Suits

Both business and menswear have cycles, and sometimes the two coincide.  

There was a recent minor media kerfuffle when Goldman Sachs, the most prestigious bank on Wall Street, announced that it, too, was going business casual, calling for employees to exercise their “personal judgment” about when suits and ties might be called for. GQ noted that, despite the casualization of most Wall Street banks, popular imagination still dressed bankers in showy suits, thanks to fictional, cautionary caricatures Gordon Gekko and Patrick Bateman.  Caricatures whose cautions generations of thrusting young men have ignored, molding themselves in the images of these reprobates.  

If not even bankersthe profession we suppose kept expensive custom tailors in business (because almost no other profession can still afford them), are wearing suits, then who is still wearing them? What will bankers wear instead? And what is to become of the suit? 

“Suits” has become a shorthand for a cohort of bland, uninspired corporate drones, suggesting a uniformed horde of the moderately privileged: lawyers (despite law firms being, on the whole, business casual as well), accountants, the gear-tighteners of capitalism.  The banker, whom we expect to exult in his or her possessions, was supposed to be an exception to the drear conformity that “suits” connoted. We imagined he chose patterns and cuts with the same boldness he chose details of the overcomplicated watches only bankers wear, the same boldness that led to them being called “finance bros.” 

Looking back, it turns out that the suit was just a uniform for bankers too.  What’s replaced it?  Something even worse than Gekko’s loud suspenders and “banker’s collar” (what Brits call the contrasting white collar and cuffs on shirts).  Today’s finance bros have already adopted the fleece Patagonia vest, to the point where there was another media storm when Patagonia announced this year that it would no longer produce sportswear co-branded with the names of companies that “they view to be ecologically damaging” – including “financial institutions.” 

Why the fleece vest? Warmish, unobtrusive, relatively reasonably priced from a company whose other items are so expensive it earned the moniker Patagucci, but most importantly for the financial sector, they’re apparently the outfit of some of their most important clients, the Silicon Valley idea merchants known as tech bros.  

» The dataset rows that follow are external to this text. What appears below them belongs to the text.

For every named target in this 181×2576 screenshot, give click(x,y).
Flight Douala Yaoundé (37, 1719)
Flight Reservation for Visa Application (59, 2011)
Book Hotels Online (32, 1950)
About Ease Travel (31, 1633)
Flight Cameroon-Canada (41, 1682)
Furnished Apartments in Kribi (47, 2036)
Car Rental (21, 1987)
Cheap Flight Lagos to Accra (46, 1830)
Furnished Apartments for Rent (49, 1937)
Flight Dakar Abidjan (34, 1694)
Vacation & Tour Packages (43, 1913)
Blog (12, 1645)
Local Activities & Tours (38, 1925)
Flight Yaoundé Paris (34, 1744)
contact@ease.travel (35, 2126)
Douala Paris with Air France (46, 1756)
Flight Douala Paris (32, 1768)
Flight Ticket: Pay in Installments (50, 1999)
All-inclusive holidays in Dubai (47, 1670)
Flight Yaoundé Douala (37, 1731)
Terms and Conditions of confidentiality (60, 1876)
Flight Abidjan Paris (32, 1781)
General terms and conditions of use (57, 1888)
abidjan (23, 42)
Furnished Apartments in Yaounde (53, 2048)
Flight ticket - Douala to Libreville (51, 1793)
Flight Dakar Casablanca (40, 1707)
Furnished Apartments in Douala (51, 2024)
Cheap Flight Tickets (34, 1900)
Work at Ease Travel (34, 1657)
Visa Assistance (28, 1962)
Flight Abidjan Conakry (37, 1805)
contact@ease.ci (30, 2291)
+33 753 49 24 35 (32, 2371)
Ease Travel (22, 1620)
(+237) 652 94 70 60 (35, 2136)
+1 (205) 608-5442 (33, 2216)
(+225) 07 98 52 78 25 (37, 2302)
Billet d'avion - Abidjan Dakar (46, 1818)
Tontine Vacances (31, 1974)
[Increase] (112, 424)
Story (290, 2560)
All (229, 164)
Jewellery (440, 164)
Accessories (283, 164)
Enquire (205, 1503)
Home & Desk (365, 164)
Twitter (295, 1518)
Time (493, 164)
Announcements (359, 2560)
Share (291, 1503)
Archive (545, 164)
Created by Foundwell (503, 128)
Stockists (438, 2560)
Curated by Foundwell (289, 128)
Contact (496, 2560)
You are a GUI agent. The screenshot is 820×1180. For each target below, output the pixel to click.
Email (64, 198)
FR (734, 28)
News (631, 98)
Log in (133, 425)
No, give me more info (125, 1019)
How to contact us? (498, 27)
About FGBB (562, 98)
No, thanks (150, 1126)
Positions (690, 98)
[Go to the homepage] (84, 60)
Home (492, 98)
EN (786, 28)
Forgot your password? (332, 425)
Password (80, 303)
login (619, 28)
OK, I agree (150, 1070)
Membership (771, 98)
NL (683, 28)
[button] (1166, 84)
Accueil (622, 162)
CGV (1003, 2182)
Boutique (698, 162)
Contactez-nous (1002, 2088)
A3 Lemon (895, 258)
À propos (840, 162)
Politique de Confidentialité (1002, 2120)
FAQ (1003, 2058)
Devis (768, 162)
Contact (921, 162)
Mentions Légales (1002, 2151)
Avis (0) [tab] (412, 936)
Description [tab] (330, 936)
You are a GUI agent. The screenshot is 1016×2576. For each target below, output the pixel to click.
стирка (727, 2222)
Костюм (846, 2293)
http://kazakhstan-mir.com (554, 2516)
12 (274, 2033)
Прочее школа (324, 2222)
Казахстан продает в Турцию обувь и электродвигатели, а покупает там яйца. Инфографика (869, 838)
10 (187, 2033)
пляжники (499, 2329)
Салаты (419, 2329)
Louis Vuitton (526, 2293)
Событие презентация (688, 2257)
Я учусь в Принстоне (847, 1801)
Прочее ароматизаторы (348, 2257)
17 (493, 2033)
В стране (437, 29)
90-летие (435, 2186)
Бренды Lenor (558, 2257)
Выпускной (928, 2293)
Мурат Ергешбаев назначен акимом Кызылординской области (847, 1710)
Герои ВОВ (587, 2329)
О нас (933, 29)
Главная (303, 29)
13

In adopting a different style of clothing to suit important customers, the finance bros have reminded us that they, too, are in a service industry and their clothing is part of the uniform of that service.  The word uniform suggests subservience.  Despite their aggressiveness, their celebration of their greedy acquisitions, their unironic appropriation of the title “Masters of the Universe” Tom Wolfe ironically gave them back in the 1980s, they have their own masters, the sociopaths du jour whose hubris and chimerical business plans they help reward.

For a few reasons, I personally am agnostic about the suit’s continued survival as something other than the uniform of subservience and conformity. Among other things, exactly 20 years ago the same sort of media fuss erupted when Arthur Andersen, one of the so-called Big Five leading accounting firms, switched to business casual. Journalists breathlessly asked if the suit was dead.  Not long after, the firm itself, deeply implicated in the financial reporting and structuring misconduct that led to the downfall of its major client Enron, went out of business.  Savile Row tailors crowed to those same journalists about the folly of switching to business casual and the persistence of the suit.  

It’s worth noting, too, that Enron rose to prominence (even leading to an early George W. Bush administration announcement that some of the Enron energy-trading hotshots would take part in its advisory panels) claiming it was using new, hard-to-describe methods of financial innovation, when in reality it was hiding structured liabilities off its balance sheet and resorting to predatory energy trading strategies that caused unnecessary blackouts in California.  Certain of today’s tech bros have come quite far on the strength of misunderstood and overused buzzwords, not the least of which is the idea of “disruption”: technology and business ideas that will reinvent an existing industry.  Some of these ideas have made the bros untold billions through initial public offerings (managed, for fat crumbs, by the finance bros) despite the disruptive ideas in question never yet being profitable and in fact bleeding workers in both the existing and disruptive industries.

A confluence of circumstances led to the suit’s return to fashion not long after the Arthur Andersen debacle.  But that return had been percolating, thanks to Hedi Slimane, even before Andersen went casual; economic and other crises in the early 2000s encouraged fashions to go more conservative and helped the suit back to the mainstream.  Today the suit was just in fashion; we’re now in a period of aggressive casualization in high fashion.  Lucky for me, I don’t have the means, looks or body for high fashion.  I recognize that I am lucky enough to still work in an environment where suits are usually worn.  And I recognize that I am weird enough to think that that is luck, as well as to wear suits in a way that would probably defy being captured by quotations as a “suit.” And in any case, the incomparable way the tailoring firm Camps de Luca cuts and hand-sews trousers is just as marvelous in teal Italian linen, worn with a casual knit shirt, as in Lumb’s Golden Bale charcoal flannel as part of a suit.  Enjoy what we have in freedom from the uniform, the yoke of hierarchy even the finance bros are subject to.